C’est aussi cette logique d’assainissement et de drainage qui permet de sauvegarder la durée de vie de ces routes. Qu’on ne s’y trompe pas, l’environnement est un tout et ne saurait se réduire à une route que l’on conçoit comme isolée du sable qui pourrait l’envahir et boucher les canalisations. Il est aussi fortement lié au comportement des usagers, à l’inexistence d’accotements sur les routes, au système d’assainissement et aux plans d’urbanisme. C’est bien un tout.

Le Sénégal, un pays de paradoxe en réalité ! C’est l’un des rares pays du globe où l’on organise toute forme de séminaires possibles et imaginables dont les résultats sont rarement appliqués. Des séminaires sur l’assainissement et les plans d’urbanisme, il doit certainement en avoir.

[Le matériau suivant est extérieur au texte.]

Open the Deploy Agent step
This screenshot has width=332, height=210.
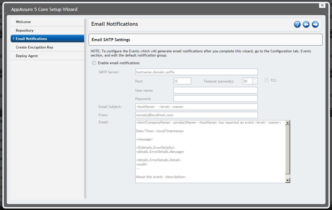[x=27, y=56]
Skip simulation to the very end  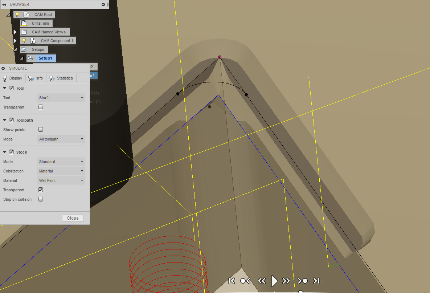point(316,281)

L’on finit même par croire que la grande motivation des séminaires serait liée aux perdiems que les uns et les autres peuvent y toucher car leurs conclusions sont la plupart du temps rangées dans des tiroirs à la merci des cafards et autres souris. Une raison pour laquelle nos voisins de la sous-région ne se gênent point à faire du Sénégal leur laboratoire. Ils n’ont même plus besoin d’en organiser.

Nous manquons de pragmatisme, ça c’est sûr. Et ce n’est pas être masochiste que de le relever. Et ce n’est guère un hasard si nous n’arrivons toujours pas à exercer un suivi et une évaluation des projets que nous entreprenons à grands renforts d’annonces de milliards. C’est le contribuable qui en pâtit doublement en remettant en toute confiance ses deniers à l’Etat, tout en souffrant des désagréments de ces dépenses là.

Toutes ces questions qui tournent autour de ces 767 milliards, leur utilisation, la durée et les phases d’utilisation, ne sont pas les vraies interrogations. Loin de dire que rien n’a a été fait, les faits démontrent sans équivoque que si ce qui a été fait, était suffisant et efficace, le résultat ne serait pas ce qu’il est. En attendant le rapport demandé par le Président Sall sur le plan décennal, il devient urgent de travailler à la refondation de ce pays. Une refondation qui passe inéluctablement par une inculcation de la culture de la citoyenneté et de sauvegarde du bien public dès l’enfance. Ce n’est pas nullement fortuit si l’éducation civique est enseignée dès l’école primaire. Les enfants doivent grandir avec cela. Il est également temps que les populations arrêtent de trinquer en confiant toutes les destinées aux politiques qui n’en ont cure. Les choses doivent vraiment changer.